45- Is is Just You?
all :D
So here you are, another chapter. I keep writing and posting, which is actually problematic, because once I finish Ei Diafol, I'm going to have quite a gap between that and the fourth book. Ooooppss....
This is a bit of a long chapter. Some of it is extraneous, but some of it is important, if you know what to look for.
Anyway, hope you like it : )
~Sierra
Music: Glass- Thompson Square; The Clave's Curse- City of Bones/Mortal Instruments
Edit: me
Chapter Forty-Five
"Once upon a time a midnight dreary, while I pondered, weak and weary, over many a quaint and curious volume of forgotten lore-- while I nodded, nearly napping, suddenly there came a tapping, as if some one gently rapping, rapping at my chamber door-- 'Tis some visitor,' I muttered, 'tapping at my chamber door-- only this and nothing more.'"
~Thea's POV~
"Thea, come back! I am not going to chase you around the glen, do you understand?"
These words come from a very annoyed Loki as I make off with his scepter, running down the path towards the lake, from the house. I laugh gleefully as I leap up one of the tall rocks, scaling it like a goat and crouching on the top of it. About ten feet below me, I see Loki stalking towards me, not looking very pleased.
"THEA, get DOWN here! I am not in the mood right now."
"Catch me if you can!" I laugh.
Two seconds later, Loki has me by the arm, has dragged me off the rock, and has grabbed the scepter from my hand, "There," he says, lightly bonking the scepter on my shoulder, "Now stop being a nuisance."
"I like being a nuisance," I say as we walk back towards the shack. "It's funny to see you get mad and then get un-mad because I am irresistibly adorable." I make my hands form a V along my chin, like Leah does when she's trying to prove that she's innocent.
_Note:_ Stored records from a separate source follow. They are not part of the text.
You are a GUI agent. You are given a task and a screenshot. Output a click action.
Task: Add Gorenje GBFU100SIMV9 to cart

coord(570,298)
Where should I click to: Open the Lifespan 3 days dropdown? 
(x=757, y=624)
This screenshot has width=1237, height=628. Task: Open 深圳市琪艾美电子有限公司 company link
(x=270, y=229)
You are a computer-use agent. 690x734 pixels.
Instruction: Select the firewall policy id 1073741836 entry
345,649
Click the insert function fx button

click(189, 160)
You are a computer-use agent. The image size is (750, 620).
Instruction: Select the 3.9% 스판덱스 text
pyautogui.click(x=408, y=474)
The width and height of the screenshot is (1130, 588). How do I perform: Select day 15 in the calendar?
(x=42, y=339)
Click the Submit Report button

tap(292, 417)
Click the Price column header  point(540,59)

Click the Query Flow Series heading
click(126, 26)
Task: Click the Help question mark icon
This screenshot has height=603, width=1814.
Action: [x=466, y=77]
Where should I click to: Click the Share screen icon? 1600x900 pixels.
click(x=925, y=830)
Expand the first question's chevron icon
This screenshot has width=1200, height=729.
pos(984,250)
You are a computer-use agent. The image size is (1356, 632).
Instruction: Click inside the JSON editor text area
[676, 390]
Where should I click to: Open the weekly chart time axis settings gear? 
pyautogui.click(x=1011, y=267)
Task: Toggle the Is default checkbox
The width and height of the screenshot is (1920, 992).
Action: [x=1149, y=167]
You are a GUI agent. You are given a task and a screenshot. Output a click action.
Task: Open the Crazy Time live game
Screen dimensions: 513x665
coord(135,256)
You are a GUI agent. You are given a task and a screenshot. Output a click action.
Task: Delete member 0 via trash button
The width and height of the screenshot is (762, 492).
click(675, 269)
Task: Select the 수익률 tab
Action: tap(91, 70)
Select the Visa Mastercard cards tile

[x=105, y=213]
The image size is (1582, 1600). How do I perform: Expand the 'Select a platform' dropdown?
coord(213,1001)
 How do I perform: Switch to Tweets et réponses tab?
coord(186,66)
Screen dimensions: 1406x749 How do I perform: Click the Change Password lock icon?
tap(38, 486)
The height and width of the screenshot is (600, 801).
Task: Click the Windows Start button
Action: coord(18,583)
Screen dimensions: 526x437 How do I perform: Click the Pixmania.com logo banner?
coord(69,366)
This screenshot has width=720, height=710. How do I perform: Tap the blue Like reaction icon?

Loki's voice is stern, but I swear that I can see a slight smile threatening to emerge, "Go back inside. I believe it's about to rain."
I glance up at the sky, which looks dark and overcast, "This is what Kyle calls stirring weather. It might rain, it might not." There's a pause, "Why do you look so upset when I say Kyle's name, Loki?"
His eyes swivel over to me and he says sharply, "You're imagining things. Look at me, Thea."
Before I glance around, he takes my chin in his fingers and lifts it up. I try to pull away from him, but his fingers are tight around my face. Closing his green eyes, he says something in a language I cannot quite interpret. All that I know is that all thoughts of my previous question are shifting away in a fog.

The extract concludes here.